开源笔记
[TOC]
开源笔记
By:weimenghua
Date:2022.08.17
Description:开源笔记
一、CLA(贡献者许可协议)
CLA,全称为 Contributor License Agreement(贡献者许可协议)。简单来说,项目接收贡献者提交的 Pull Request 之前,需要贡献者签署的一份协议,协议只需签署一次,对该贡献者的所有提交都生效。如果你想起诉开源违规行为,有了 CLA 授予的版权许可,就不必一一通知所有贡献者。
CLA 是约束开源项目和贡献者之间的关系,通常是要求贡献者在代码和专利做出声明或者承诺。
签署人是代码 (包含文档等其它内容) 和专利的拥有者 (或是被授权贡献),授权这些贡献在项目的开源许可证下进行再分发。
CLA 大体上包含这些内容:
- 关于签署该 CLA 的主体和贡献的定义;
- 授予版权许可给拥有该软件知识产权的企业或组织;
- 专利许可的授予;
- 签署者保证依法有权授予上述许可;
- 签署者确保所有的贡献内容均为原创;
- 签署者为贡献提供支持的免责描述;
- 说明贡献者提交非原创作品应该采用的方式;
- 保证在获悉任何方面不准确的事实或情况之时通知签约方。
二、OpenSCA
OpenSCA 官网
OpenSCA 作为悬镜安全旗下源鉴 OSS 开源威胁管控产品的开源版本,继承了源鉴 OSS 的多源 SCA 开源应用安全缺陷检测等核心能力,通过软件成分分析、依赖分析、特征分析、引用识别、合规分析等方法,深度挖掘组件中潜藏的各类安全漏洞及开源协议风险。

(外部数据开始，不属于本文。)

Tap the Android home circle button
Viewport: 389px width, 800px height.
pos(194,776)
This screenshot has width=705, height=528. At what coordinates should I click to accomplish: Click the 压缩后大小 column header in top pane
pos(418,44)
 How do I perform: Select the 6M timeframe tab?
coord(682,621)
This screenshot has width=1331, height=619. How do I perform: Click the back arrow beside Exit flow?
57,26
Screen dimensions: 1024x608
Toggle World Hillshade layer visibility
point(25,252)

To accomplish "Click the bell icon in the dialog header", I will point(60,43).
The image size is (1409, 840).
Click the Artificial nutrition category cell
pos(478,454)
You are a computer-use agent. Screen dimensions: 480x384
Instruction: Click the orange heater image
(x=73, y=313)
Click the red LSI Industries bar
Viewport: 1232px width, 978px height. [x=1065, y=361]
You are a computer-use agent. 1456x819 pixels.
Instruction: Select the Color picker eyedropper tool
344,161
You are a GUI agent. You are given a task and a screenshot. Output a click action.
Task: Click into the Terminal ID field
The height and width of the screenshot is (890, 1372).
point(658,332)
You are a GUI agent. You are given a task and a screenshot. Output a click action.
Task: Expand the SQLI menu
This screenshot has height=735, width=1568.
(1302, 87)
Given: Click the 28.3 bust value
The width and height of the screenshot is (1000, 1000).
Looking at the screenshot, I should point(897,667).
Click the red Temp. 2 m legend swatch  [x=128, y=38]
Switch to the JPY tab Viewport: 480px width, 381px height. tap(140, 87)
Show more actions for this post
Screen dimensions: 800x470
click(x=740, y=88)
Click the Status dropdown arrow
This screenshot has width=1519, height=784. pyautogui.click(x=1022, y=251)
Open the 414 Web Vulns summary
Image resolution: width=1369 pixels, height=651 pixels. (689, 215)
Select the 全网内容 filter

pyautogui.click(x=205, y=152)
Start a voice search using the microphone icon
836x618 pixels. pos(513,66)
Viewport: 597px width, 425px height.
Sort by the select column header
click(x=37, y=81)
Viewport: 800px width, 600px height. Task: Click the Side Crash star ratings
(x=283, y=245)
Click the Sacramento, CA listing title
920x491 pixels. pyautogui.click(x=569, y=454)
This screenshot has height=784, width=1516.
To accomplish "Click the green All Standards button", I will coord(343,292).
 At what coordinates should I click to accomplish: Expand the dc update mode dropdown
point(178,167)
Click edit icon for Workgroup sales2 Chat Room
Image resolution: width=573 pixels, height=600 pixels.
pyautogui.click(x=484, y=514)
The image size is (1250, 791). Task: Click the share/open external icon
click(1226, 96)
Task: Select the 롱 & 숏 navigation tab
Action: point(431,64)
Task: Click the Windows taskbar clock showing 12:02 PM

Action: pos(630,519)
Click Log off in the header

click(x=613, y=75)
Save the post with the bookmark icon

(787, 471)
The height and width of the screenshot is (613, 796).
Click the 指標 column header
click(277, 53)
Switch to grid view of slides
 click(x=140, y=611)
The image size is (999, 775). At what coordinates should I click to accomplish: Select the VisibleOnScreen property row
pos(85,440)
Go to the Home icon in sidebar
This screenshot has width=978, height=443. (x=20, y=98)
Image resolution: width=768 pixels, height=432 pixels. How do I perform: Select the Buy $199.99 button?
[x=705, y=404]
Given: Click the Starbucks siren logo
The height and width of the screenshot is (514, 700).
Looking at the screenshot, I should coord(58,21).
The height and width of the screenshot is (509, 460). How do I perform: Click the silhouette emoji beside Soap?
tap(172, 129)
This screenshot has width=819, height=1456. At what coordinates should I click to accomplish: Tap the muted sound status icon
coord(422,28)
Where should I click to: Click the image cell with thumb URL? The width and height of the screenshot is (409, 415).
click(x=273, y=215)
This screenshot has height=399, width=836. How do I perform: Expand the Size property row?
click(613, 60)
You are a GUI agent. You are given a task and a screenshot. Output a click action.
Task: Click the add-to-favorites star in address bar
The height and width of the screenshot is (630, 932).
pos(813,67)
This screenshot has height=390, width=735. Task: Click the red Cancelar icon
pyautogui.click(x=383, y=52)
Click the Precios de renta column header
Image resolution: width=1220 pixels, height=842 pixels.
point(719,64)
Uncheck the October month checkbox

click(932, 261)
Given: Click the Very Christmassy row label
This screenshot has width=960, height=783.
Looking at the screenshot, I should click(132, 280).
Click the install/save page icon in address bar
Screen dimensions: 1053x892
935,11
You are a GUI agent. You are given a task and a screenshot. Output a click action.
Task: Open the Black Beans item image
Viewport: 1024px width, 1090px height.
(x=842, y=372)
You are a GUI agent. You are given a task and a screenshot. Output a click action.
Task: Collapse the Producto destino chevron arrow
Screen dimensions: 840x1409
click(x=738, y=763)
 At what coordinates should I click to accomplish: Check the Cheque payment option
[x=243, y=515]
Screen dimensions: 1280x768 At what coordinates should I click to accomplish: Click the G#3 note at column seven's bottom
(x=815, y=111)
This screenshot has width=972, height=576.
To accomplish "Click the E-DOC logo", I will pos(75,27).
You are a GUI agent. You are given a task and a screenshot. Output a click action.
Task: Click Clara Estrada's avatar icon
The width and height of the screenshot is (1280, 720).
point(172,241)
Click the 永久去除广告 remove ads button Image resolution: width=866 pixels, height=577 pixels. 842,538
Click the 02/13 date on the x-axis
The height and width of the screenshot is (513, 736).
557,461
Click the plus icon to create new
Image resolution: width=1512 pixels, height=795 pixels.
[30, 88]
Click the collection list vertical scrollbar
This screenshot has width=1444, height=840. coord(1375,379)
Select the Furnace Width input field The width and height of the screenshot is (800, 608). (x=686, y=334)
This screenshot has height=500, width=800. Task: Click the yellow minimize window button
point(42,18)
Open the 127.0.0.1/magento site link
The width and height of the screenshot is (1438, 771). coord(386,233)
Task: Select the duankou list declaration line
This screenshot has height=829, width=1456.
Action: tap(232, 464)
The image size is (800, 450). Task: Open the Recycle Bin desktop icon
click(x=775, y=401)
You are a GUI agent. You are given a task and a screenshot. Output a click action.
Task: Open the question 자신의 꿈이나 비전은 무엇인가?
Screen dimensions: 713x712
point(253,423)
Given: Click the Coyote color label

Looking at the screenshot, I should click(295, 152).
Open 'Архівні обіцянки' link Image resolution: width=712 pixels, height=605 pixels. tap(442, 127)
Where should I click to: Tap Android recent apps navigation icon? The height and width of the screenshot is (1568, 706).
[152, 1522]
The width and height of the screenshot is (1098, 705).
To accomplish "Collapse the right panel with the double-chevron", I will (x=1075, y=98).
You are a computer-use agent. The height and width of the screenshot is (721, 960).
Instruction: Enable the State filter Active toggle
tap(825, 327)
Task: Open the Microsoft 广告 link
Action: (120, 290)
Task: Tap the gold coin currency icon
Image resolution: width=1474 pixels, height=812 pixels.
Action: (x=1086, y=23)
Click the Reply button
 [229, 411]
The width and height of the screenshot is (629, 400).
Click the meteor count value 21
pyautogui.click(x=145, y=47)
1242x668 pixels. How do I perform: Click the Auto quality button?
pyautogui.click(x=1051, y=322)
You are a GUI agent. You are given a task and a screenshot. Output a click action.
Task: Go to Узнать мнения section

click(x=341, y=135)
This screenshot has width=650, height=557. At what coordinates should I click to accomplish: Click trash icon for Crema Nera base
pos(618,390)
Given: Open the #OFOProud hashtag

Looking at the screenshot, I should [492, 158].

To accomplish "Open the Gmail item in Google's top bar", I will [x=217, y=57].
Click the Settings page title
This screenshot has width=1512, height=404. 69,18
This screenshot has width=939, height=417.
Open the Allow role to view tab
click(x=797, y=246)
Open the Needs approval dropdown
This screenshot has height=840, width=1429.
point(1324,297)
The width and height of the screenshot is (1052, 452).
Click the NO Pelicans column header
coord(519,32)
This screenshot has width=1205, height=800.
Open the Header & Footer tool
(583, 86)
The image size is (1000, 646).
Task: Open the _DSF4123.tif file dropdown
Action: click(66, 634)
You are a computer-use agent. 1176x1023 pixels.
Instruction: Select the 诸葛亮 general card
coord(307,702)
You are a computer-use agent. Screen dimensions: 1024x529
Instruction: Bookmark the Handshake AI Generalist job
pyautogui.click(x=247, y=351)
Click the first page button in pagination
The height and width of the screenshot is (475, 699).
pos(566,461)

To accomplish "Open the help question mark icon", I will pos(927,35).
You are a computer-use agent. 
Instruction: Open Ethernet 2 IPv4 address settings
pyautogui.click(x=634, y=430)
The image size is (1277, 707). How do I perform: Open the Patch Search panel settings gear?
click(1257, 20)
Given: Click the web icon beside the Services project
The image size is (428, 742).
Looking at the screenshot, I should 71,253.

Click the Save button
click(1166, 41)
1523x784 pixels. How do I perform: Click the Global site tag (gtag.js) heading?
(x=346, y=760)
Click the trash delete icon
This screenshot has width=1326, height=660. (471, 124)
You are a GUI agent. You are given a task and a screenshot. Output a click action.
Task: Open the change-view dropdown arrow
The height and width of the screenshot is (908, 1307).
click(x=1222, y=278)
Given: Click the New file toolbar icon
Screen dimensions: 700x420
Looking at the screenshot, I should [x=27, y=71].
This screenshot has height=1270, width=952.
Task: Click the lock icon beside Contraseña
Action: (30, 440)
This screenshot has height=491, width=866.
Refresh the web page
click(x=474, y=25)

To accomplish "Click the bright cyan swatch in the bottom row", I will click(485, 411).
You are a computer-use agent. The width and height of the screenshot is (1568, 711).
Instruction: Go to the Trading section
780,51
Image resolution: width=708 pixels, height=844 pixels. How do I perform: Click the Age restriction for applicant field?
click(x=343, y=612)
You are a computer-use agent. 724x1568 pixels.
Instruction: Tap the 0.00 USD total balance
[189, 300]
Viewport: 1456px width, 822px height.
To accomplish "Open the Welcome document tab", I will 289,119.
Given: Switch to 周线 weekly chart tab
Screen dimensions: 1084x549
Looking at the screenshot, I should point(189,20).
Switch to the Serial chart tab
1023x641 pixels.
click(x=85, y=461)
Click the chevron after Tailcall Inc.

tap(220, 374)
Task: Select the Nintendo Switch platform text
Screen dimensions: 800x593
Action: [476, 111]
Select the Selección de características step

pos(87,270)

OpenSCA(Software Composition Analysis)是一款开源的软件成分分析工具,用来扫描项目的第三方开源组件依赖及漏洞信息。
执行命令
opensca-cli -path ${project_path} -out output.json
三、木兰宽松协议
许可证内容以 中英文双语表述 ,中英文版本具有同等法律效力,方便更多的开源参与者阅读使用, 简化了中国使用者进行法律解释时的复杂度 。
许可证明确授予用户永久性、全球性、免费的、非独占的、不可撤销的版权和专利许可,并针对目前专利联盟存在的互诉漏洞问题,明确+ 规定禁止“贡献者”或“关联实体”直接或间接地(通过代理、专利被许可人或受让人)进行专利诉讼或其他维权行动,否则终止专利授权。
许可证明确不提供对“贡献者”的商品名称、商标、服务标志等的商标许可,保护“贡献者”的切身利益。
许可证经技术专家和法律专家共同修订,在明确合同双方行为约束的前提下尽可能地精简条款、优化表述,降低产生法律纠纷的风险。